Liputan6.com, Bengkulu - Siang itu, dua anak autis, Muhammad Yunus (17) dan Herlina (9), terlihat meremas tumpukan koran yang sudah dibasahi dengan air. Mereka perlahan meneteskan lem kertas dan membentuknya menjadi bunga Rafflesia.

Ikon Provinsi Bengkulu itu lalu dijemur hingga kering dan diwarnai persis dengan warna asli puspa langka yang sudah dikenal dunia yang berasal dari Bengkulu.

Yunus dan Herlina adalah dua siswa sekolah autis Bengkulu. Dengan keterbatasan gerak motoriknya, kedua anak itu dibimbing untuk bisa berkreasi sambil mencari kesibukan yang bisa menghasilkan sesuatu.

Menurut Suhaimi, guru pembimbing sekolah autis, untuk melatih anak-anak autis itu dibutuhkan kesabaran dan ketenangan. Sebab, gangguan perkembangan membuat anak penderita autis gampang kaget dan bisa menimbulkan reaksi berlebihan.

"Kita berupaya melatih daya refleks dan melatih gerakan motorik mereka," ujar Suhaimi di Bengkulu, Rabu (6/4/2016).

Sekolah Autis Center Bengkulu saat ini menampung 68 anak.
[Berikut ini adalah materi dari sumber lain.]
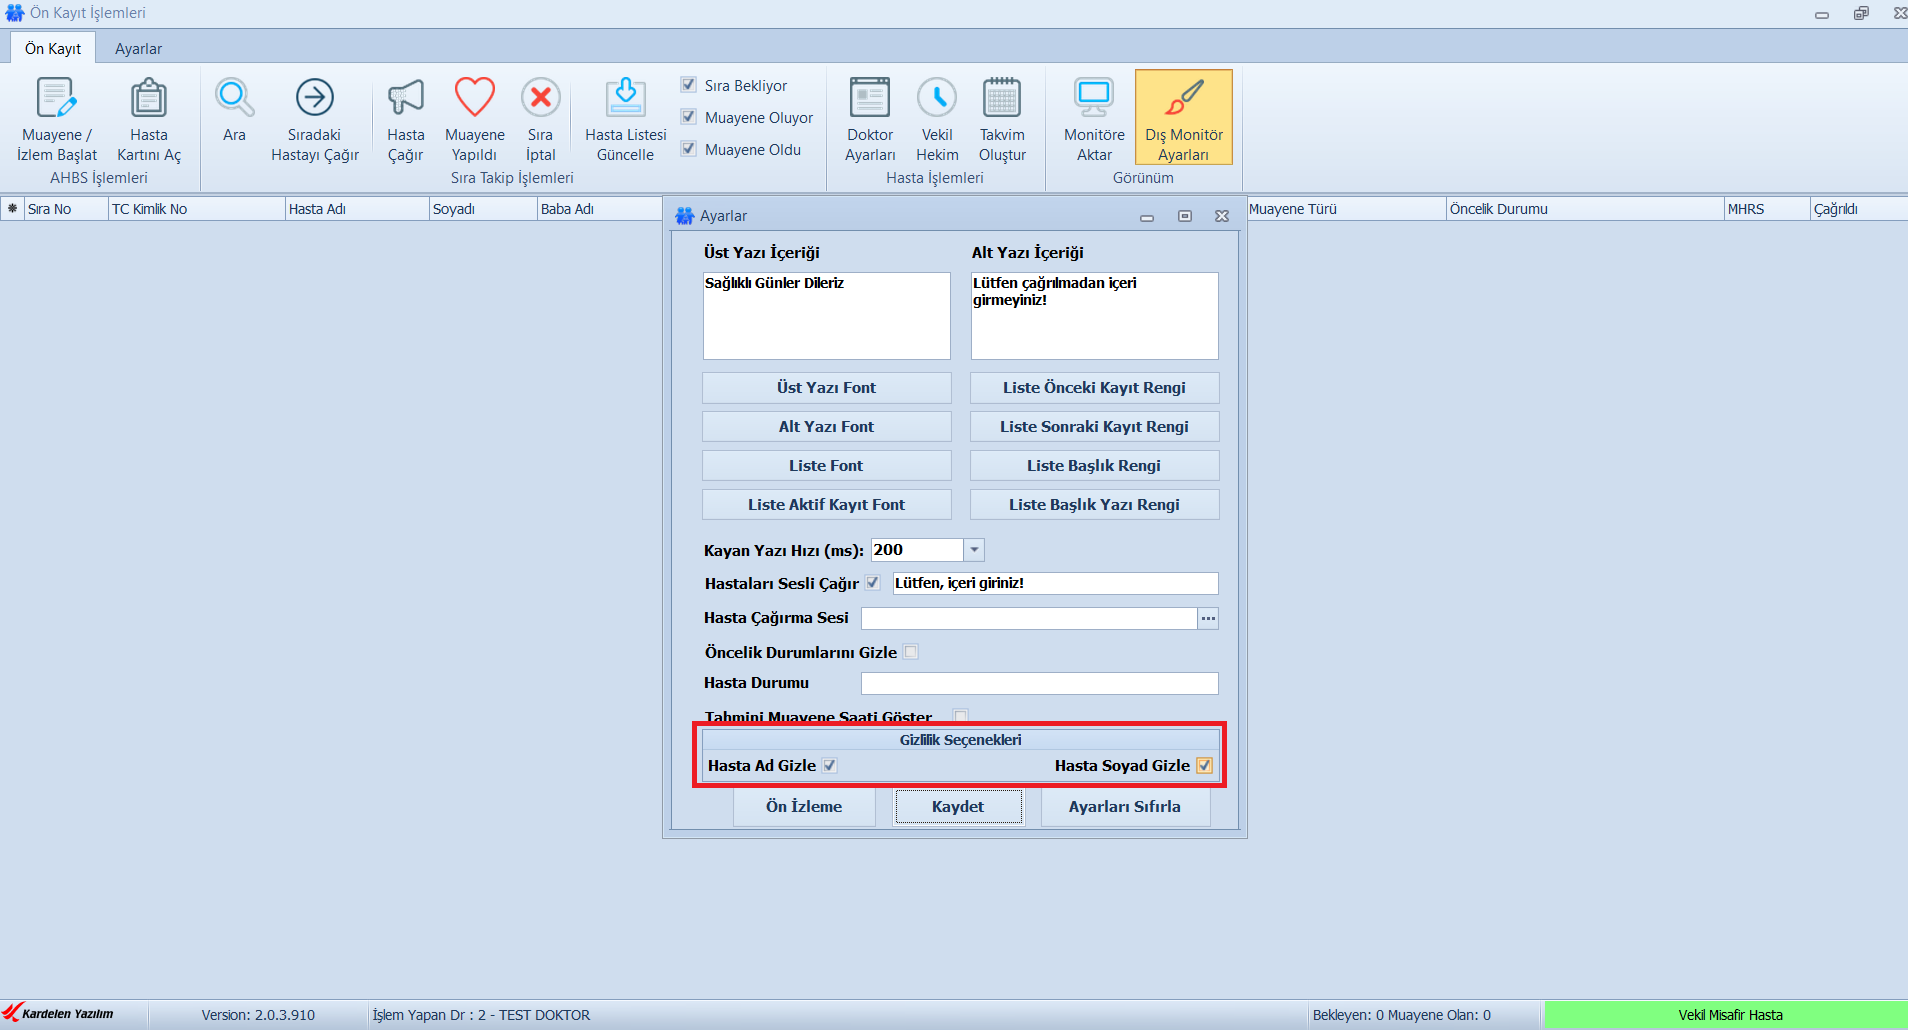Uncheck the Sıra Bekliyor filter
The image size is (1908, 1034).
(689, 85)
Sekolah yang diresmikan Presiden SBY pada 2014 itu, hingga saat ini belum memiliki dokter anak maupun psikiater.

Evandri, salah seorang tutor mengaku mereka terpaksa meminta bantuan dokter kejiwaan dari Rumah Sakit Jiwa dan Ketergantungan Obat Bengkulu jika ada anak yang mengamuk dan butuh penanganan khusus.

Bahkan untuk meredam kondisi anak yang sudah tidak terkontrol, mereka tidak jarang memberikan obat penenang yang seharusnya diberikan untuk para pecandu narkoba yang sedang sakau.
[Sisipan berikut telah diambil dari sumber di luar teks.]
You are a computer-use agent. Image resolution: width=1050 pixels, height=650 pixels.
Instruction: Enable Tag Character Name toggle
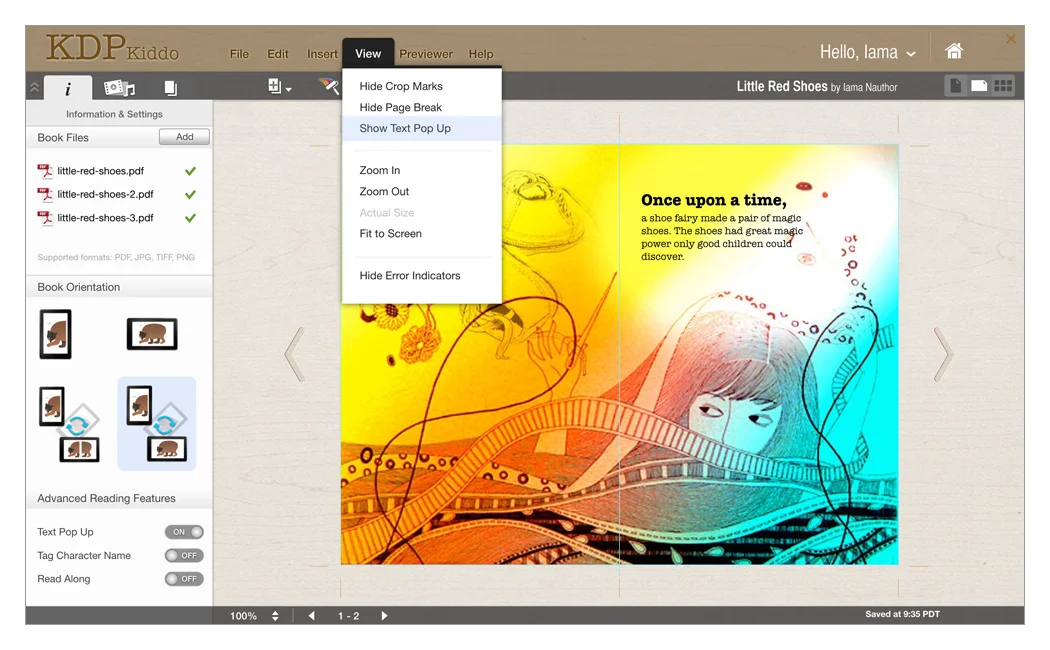pos(184,555)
"Kami tidak tahu nama obatnya, yang jelas setelah mengonsumsi obat itu mereka bisa tenang," ujar Evandri.

Koordinator relawan muda Bengkulu Hero Azhari mengatakan, butuh perhatian serius untuk menangani persoalan terkait autis  ini. "Kita dorong pemerintah daerah untuk bertanggung jawab," kata Hero.